Recent crime fiction | 4 June 2011

Mo Hayder has a considerable and well-deserved reputation as a writer of horrific crime novels that often revolve around the physical violence men do to women.

issue 04 June 2011

Mo Hayder has a considerable and well-deserved reputation as a writer of horrific crime novels that often revolve around the physical violence men do to women. Her latest, Hanging Hill (Bantam, £18.99), is no exception. Set in Bath, it’s the story of two estranged sisters — Zoe, a detective inspector equipped with a motorbike and a welter of scars, both physical and emotional; and Sally, the divorced mother of a teenage girl, who is struggling to cope with her vertiginous plunge from the agreeable plateau inhabited by Bath’s affluent middle classes. The narrative moves alternately between the sisters’ lives and the impact that the murder of a beautiful teenage girl has upon them. The plot encompasses sexual exploitation, drug-dealing, blackmail as well as murder.
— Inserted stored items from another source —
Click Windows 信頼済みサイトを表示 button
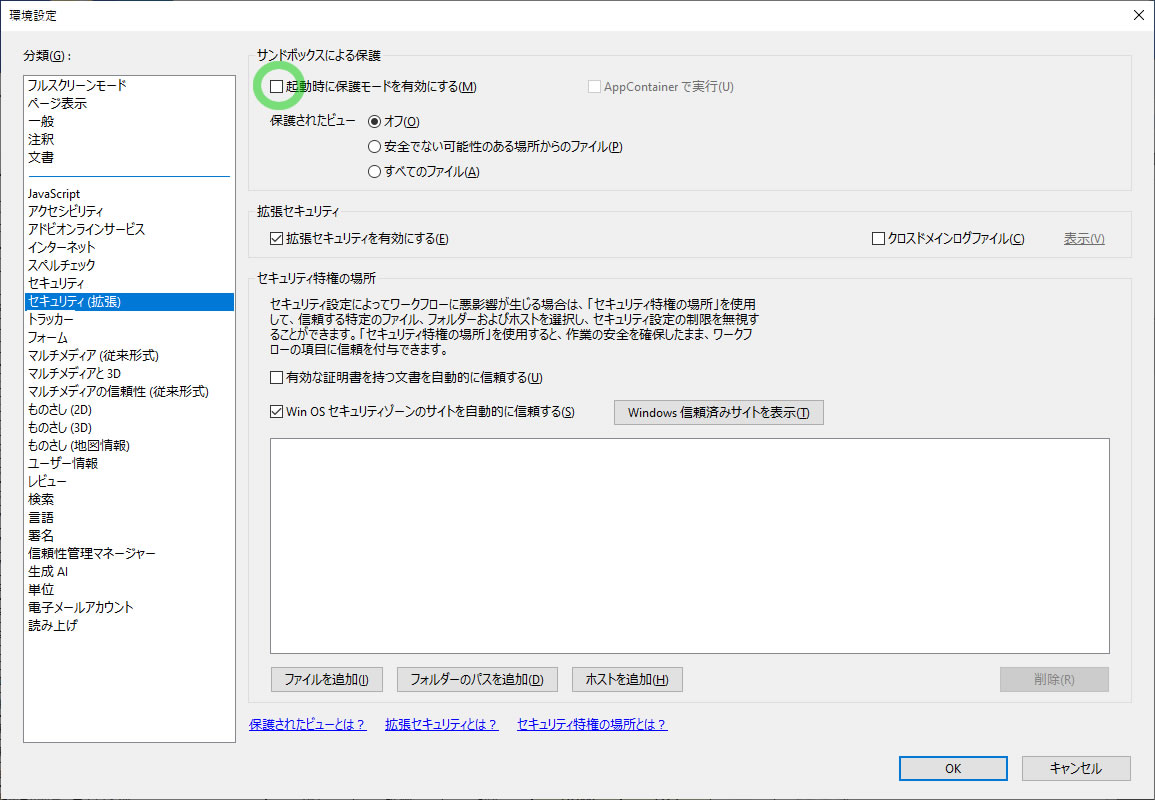This screenshot has width=1155, height=800. pyautogui.click(x=718, y=413)
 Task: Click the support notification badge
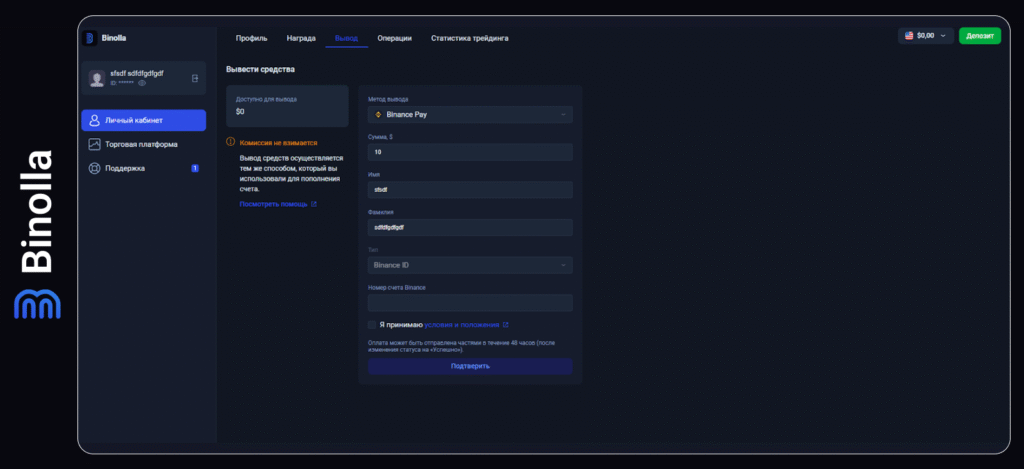(195, 168)
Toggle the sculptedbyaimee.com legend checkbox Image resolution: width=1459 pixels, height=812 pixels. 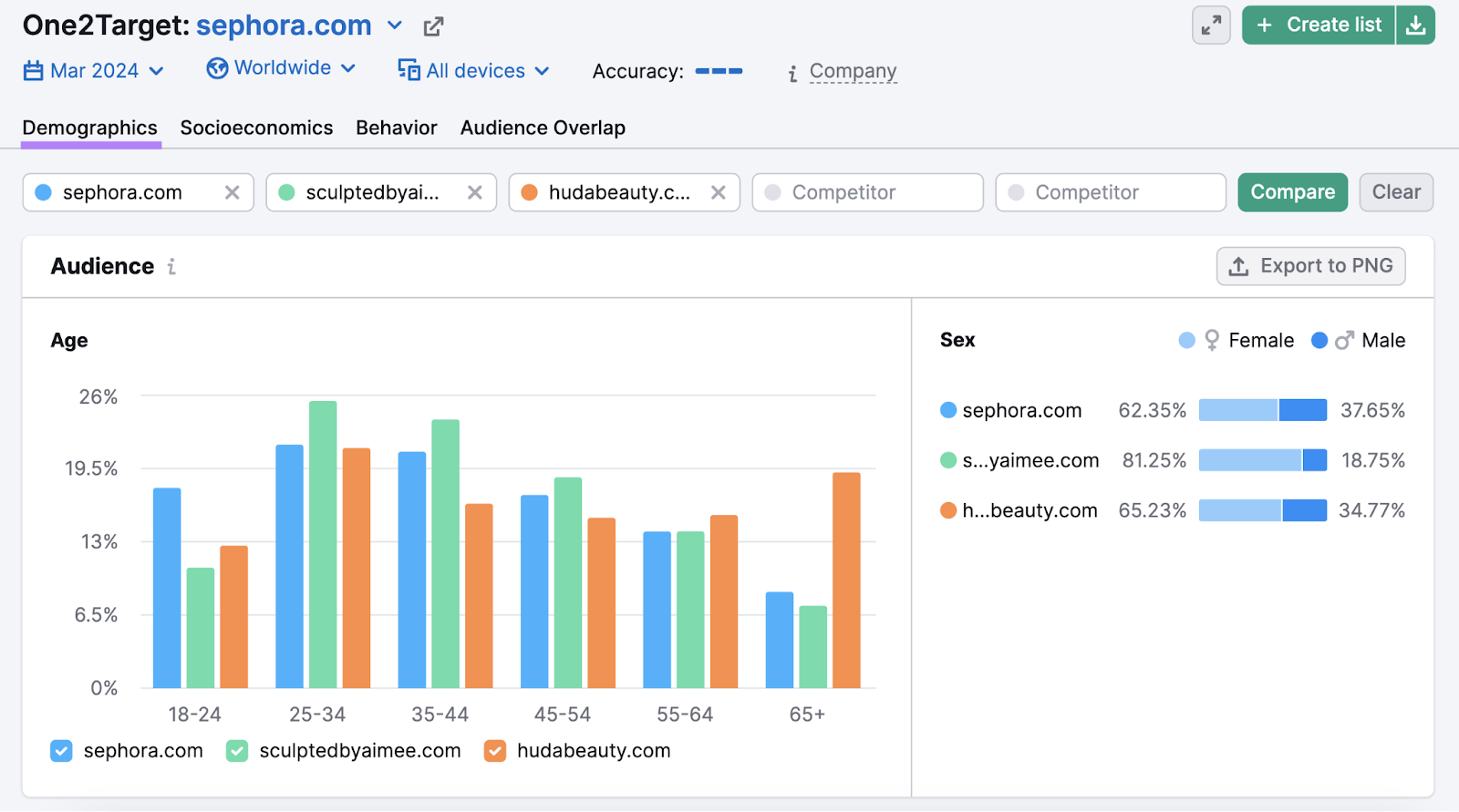pyautogui.click(x=237, y=751)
One of the characters observes that Bath is nothing more than ‘a big village’. This may explain why everybody seems to know everyone else, but Mayhem Parva was never like this. Not that it matters — Hayder is an excellent writer who deals as convincingly with teenage angst as she does with forensic science. She has the priceless ability to keep you turning the pages. Occasional suspension of disbelief is a small price to pay for this, especially with the novel’s sly and beautifully finessed twist in the tail.
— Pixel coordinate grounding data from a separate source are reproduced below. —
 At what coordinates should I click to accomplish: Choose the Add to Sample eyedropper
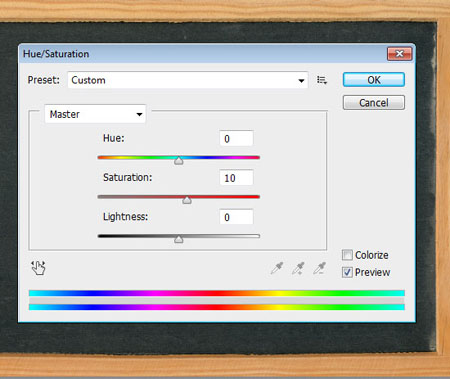click(298, 268)
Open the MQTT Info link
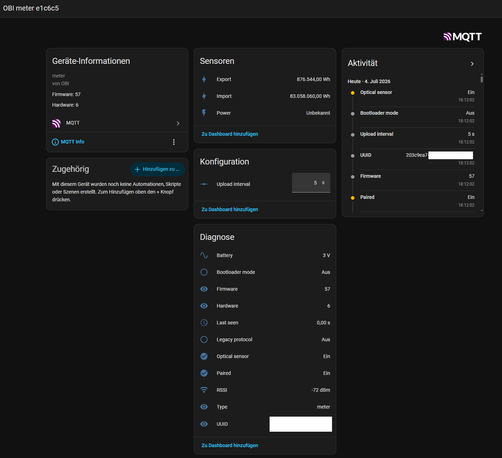Viewport: 502px width, 458px height. (x=68, y=142)
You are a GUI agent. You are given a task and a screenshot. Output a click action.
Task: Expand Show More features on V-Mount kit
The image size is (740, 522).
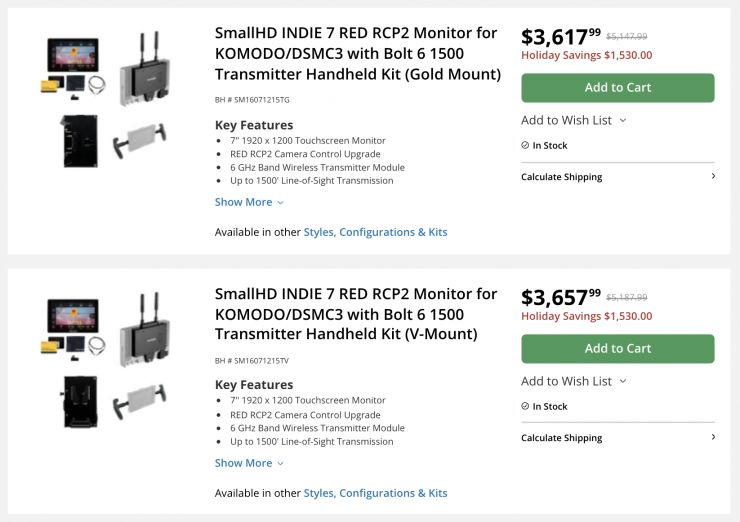pyautogui.click(x=249, y=463)
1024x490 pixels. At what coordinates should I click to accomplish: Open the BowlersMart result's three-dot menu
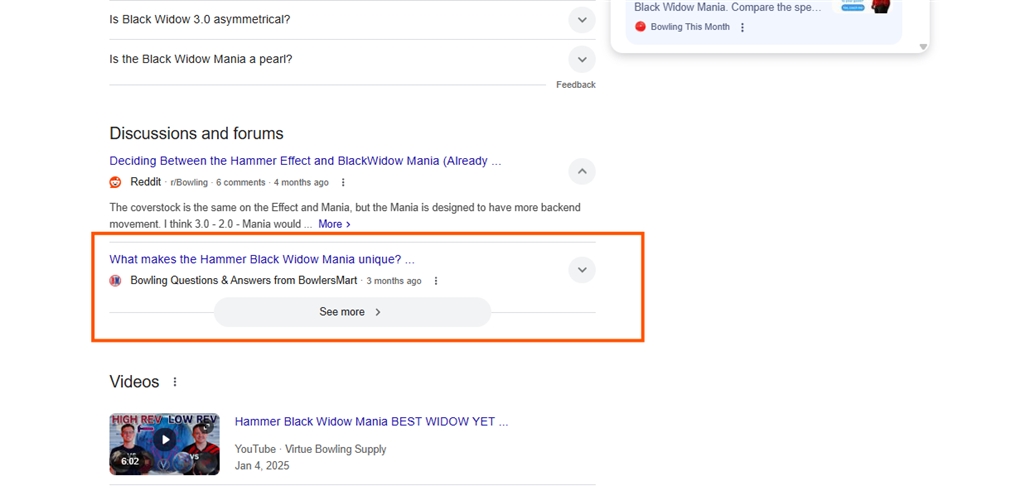tap(436, 281)
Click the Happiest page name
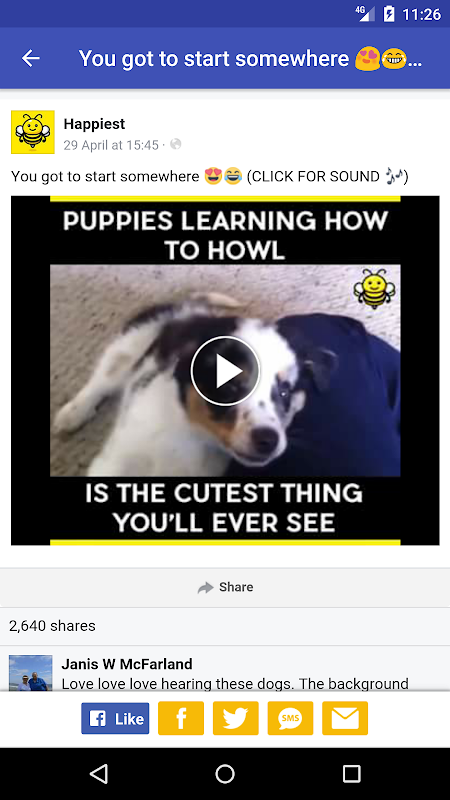The height and width of the screenshot is (800, 450). (x=94, y=124)
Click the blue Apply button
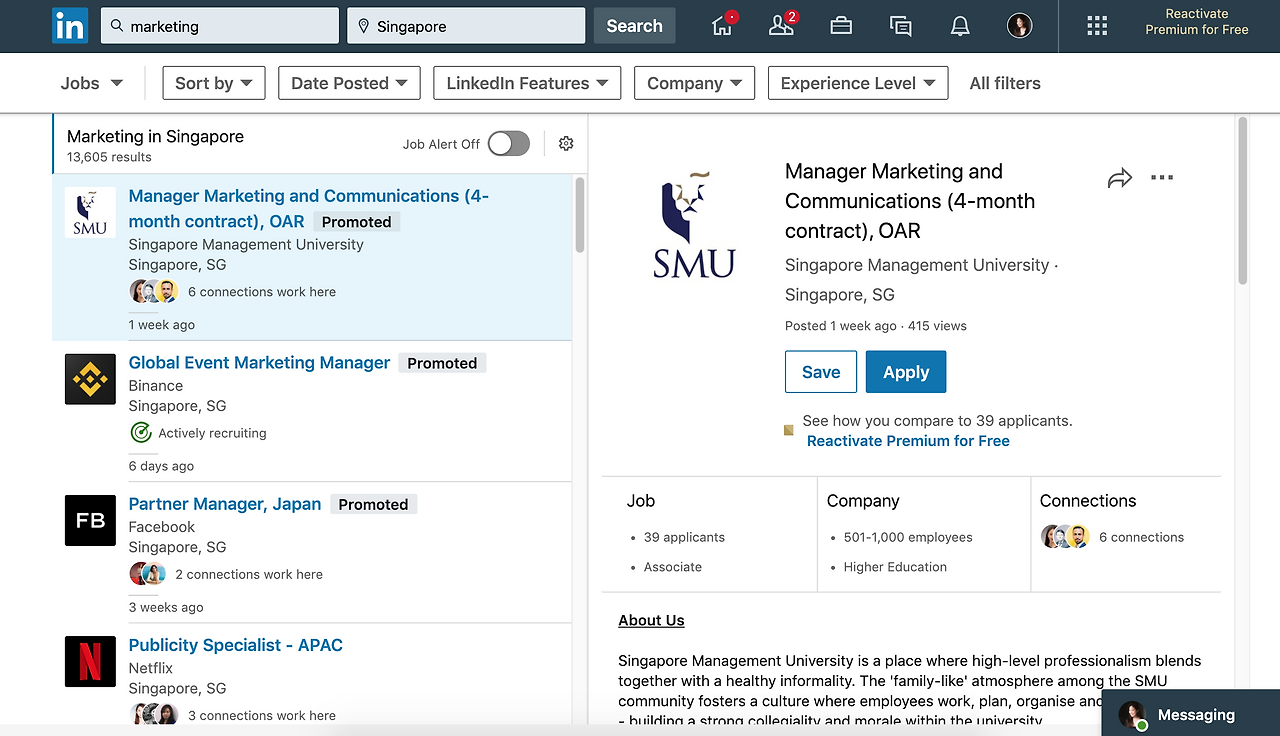 906,372
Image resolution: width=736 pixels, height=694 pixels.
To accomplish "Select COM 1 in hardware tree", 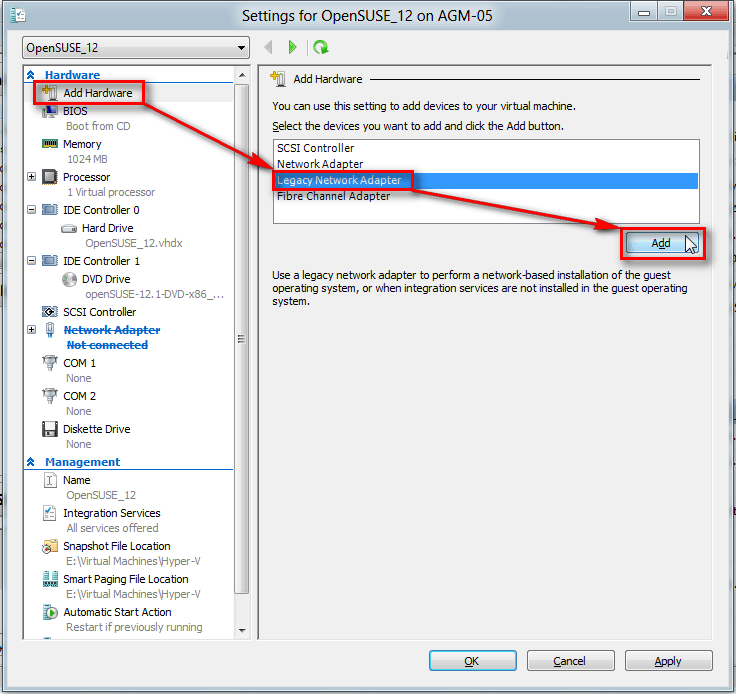I will pos(80,363).
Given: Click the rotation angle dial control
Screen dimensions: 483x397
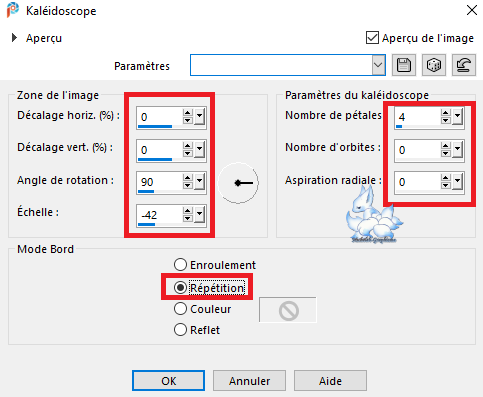Looking at the screenshot, I should point(238,183).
In literary terms, Howard Marks is best known for Mr Nice, a memoir of his career as a drug dealer. Now, with Sympathy for the Devil (Vintage, £6.99) he switches to fiction. Detective Sergeant Catrin Price returns to her native Cardiff, which she left 12 years earlier when her lover, another detective, turned out to be a junkie. At the same time the charismatic lead singer of Cardiff’s top indie band disappeared, perhaps because he jumped off the old Severn Bridge; his body has never been found.